In a time of uncertainty, the University of St. Thomas Campus Ministry provides comfort to students, faculty and staff through special prayer services, as well as for other occasions.
On Oct. 13, the St. Thomas community gathered in the Anderson Student Center atrium for a Prayer for Peace. Members of the St. Thomas community from a variety of faiths united in prayer for an end to the terrorist attacks in Israel and for the well-being of Israelis and Palestinians affected by the war.
“Our campus, although half a world away from the reality of this war, is not immune to the impact of this week's events,” Father Lawrence Blake, director of Campus Ministry, stated before the prayer led by Marta Pereira, associate director of Campus Ministry.
Mike Klein, director of the Justice and Peace Studies Program, thinks it’s important to take a moment in prayer across different traditions. “When we are in the moment of crisis, when we recognize human suffering, when our hearts are hurting in different ways, we need to try to find a way to come together. So, I think prayer is a beautiful first response.”
The Prayer for Peace included students and staff who recited Christian, Jewish and Islamic scripture and readings, including some words in Hebrew and Arabic.
“It's wonderful to start with prayer at a time when there is suffering, uncertainty and loss in multiple communities,” said Fuad Naeem, assistant professor of comparative theology and director of the Encountering Islam Initiative at the University of St. Thomas, who attended the event.
With October being Respect Life Month and the month of the rosary, Campus Ministry organized a rosary procession around campus to pray for the dignity of human life at all stages. Members of the St. Thomas community gathered at John P. Monahan Plaza and recited the rosary while walking toward the Peace Garden.
In honor of Hispanic Heritage Month, Campus Ministry held the Misa y Mesa Spanish Mass on Oct. 12 in the Florance Chapel on the lower level of the Chapel of St. Thomas Aquinas.
“In Latin America, community is a big part of our faith. We have a saying that says, ‘De la Misa a la Mesa,’ which means from the Mass to the table,” Pereira explained. “That is why we have called this program Misa y Mesa, a program that gathers us to celebrate the Eucharist and then provides a space to build community and fellowship around the table with traditional Hispanic food afterward.”
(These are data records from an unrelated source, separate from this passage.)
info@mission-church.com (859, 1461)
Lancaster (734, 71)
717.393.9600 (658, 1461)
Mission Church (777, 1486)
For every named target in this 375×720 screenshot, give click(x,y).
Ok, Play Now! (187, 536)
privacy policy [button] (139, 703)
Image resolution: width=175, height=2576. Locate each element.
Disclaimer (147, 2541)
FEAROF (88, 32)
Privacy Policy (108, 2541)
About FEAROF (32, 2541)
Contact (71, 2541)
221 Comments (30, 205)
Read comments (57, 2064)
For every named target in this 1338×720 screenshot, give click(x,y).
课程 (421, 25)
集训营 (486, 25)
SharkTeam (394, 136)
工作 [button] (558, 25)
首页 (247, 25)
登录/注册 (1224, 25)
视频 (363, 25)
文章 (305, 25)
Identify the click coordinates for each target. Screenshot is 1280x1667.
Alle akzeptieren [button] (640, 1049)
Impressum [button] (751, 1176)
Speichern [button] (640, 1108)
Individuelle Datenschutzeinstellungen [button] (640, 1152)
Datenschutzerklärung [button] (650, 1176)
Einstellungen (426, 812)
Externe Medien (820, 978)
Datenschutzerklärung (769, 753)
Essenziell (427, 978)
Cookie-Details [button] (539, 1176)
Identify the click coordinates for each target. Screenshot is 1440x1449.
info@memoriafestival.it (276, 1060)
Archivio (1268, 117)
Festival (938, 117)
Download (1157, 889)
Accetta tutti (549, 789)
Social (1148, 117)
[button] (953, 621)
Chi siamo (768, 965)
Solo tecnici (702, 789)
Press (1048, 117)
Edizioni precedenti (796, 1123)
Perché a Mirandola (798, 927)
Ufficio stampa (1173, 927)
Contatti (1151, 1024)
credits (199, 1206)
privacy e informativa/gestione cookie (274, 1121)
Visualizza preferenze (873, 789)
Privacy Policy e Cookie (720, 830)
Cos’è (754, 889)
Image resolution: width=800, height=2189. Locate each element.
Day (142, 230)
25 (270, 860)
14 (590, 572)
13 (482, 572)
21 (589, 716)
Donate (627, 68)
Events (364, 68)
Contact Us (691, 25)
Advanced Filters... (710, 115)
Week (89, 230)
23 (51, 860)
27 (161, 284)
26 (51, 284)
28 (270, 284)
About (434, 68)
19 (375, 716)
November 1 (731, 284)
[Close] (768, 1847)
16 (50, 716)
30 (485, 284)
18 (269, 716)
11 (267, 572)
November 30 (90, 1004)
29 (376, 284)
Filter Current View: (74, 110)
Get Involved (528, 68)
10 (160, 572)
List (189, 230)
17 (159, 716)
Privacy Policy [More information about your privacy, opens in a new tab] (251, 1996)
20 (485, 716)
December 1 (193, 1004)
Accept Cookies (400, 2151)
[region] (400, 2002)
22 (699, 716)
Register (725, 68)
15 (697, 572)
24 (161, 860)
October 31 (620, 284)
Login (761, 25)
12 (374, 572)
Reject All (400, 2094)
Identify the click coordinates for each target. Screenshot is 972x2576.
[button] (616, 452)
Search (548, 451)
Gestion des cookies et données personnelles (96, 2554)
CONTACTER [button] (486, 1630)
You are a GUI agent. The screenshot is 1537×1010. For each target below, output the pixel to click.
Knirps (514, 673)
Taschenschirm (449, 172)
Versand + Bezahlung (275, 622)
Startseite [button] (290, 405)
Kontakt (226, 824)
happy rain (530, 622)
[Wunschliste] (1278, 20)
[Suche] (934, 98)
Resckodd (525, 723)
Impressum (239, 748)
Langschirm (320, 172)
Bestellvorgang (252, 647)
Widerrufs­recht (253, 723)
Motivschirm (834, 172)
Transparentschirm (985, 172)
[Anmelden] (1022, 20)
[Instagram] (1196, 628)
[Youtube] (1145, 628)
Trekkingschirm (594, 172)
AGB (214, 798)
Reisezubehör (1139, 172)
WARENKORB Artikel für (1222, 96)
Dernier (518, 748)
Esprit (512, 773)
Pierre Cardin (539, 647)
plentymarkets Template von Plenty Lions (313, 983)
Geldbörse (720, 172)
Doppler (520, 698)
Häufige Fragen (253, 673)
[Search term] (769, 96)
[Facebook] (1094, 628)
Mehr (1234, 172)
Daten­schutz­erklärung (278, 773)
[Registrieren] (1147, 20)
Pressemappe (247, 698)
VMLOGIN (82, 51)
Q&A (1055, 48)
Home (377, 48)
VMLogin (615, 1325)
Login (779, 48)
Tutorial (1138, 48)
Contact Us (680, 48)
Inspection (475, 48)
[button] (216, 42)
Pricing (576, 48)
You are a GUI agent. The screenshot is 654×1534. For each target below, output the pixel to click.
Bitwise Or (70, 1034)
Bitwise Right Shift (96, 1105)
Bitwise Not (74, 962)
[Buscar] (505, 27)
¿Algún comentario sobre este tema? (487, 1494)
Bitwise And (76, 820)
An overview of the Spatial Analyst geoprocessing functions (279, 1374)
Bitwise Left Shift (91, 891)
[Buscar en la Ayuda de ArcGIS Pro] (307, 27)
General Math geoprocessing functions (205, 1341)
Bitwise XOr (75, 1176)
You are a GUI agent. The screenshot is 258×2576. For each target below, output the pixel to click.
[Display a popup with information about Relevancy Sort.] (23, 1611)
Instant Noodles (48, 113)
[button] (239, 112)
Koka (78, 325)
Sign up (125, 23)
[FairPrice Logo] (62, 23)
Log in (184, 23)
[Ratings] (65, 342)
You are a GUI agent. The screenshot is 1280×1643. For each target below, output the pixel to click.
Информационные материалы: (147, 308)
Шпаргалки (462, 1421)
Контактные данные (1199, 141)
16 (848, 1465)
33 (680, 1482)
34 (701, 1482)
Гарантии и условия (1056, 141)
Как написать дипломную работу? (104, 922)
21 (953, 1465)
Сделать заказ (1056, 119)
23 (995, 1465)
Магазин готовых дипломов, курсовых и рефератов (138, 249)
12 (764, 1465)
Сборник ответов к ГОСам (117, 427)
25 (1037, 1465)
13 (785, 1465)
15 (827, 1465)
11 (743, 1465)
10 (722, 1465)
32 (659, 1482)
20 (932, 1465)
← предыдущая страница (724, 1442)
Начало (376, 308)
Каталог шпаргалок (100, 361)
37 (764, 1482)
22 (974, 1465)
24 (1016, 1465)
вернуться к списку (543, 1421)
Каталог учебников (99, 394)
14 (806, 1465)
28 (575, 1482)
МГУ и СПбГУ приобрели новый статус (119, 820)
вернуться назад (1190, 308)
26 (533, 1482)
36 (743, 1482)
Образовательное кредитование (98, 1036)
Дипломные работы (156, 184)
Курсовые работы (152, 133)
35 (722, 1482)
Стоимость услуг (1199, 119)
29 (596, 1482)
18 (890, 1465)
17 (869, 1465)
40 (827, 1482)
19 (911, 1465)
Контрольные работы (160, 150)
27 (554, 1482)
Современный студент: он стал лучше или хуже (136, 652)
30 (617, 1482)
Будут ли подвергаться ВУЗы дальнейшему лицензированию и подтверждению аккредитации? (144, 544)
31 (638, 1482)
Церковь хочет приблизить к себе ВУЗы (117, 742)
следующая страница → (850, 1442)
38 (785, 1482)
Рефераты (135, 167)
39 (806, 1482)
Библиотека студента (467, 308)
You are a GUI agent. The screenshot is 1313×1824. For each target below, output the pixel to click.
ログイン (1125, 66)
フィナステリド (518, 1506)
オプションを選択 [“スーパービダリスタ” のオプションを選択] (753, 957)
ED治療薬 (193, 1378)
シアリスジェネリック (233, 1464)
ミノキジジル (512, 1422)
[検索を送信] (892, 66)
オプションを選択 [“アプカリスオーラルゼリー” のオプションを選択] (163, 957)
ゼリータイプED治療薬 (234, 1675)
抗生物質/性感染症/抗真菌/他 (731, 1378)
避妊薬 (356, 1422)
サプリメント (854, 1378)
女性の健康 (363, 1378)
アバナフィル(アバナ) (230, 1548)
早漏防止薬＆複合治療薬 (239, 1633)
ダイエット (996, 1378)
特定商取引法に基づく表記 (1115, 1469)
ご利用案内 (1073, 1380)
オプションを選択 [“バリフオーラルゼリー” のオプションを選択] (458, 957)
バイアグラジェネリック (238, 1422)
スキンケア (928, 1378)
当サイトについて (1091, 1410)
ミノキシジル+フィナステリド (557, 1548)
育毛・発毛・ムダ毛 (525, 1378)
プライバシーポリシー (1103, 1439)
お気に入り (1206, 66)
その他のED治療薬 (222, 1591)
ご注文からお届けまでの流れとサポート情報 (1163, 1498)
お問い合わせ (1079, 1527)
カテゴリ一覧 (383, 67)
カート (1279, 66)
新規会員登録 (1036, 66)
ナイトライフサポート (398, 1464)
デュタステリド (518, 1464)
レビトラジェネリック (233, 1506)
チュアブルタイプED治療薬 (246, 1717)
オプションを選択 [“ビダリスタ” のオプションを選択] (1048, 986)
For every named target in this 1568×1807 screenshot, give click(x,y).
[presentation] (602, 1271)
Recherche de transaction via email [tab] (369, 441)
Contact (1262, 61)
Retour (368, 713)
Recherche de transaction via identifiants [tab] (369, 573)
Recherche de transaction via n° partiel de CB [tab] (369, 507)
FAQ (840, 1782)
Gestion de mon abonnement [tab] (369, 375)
The Misa y Mesa Mass celebrated the Eucharist and the legacy of the Catholic faith. The Mass was entirely in Spanish.
“Participating in Mass in Spanish is a profoundly enriching experience for me; it rekindles cherished childhood memories, and the soul-stirring alabanza (praise) songs I've known since my youth reinforce my faith and my identity as a Latina Catholic,” said Manuela Hill-Muñoz, director of social justice and changemaking. “It was a truly beautiful moment to come together in worship with individuals who share my cultural heritage, and to celebrate our shared bonds.“
Campus Ministry also holds a variety of special prayer services, in addition to daily Mass.
On Oct. 18, nearly 350 people from across the country and the world will participate in the inaugural Pray It Forward, a 15-minute online prayer gathering offered every month by the Office for Mission and Alumni Engagement. Pray it Forward is offered via Zoom registration.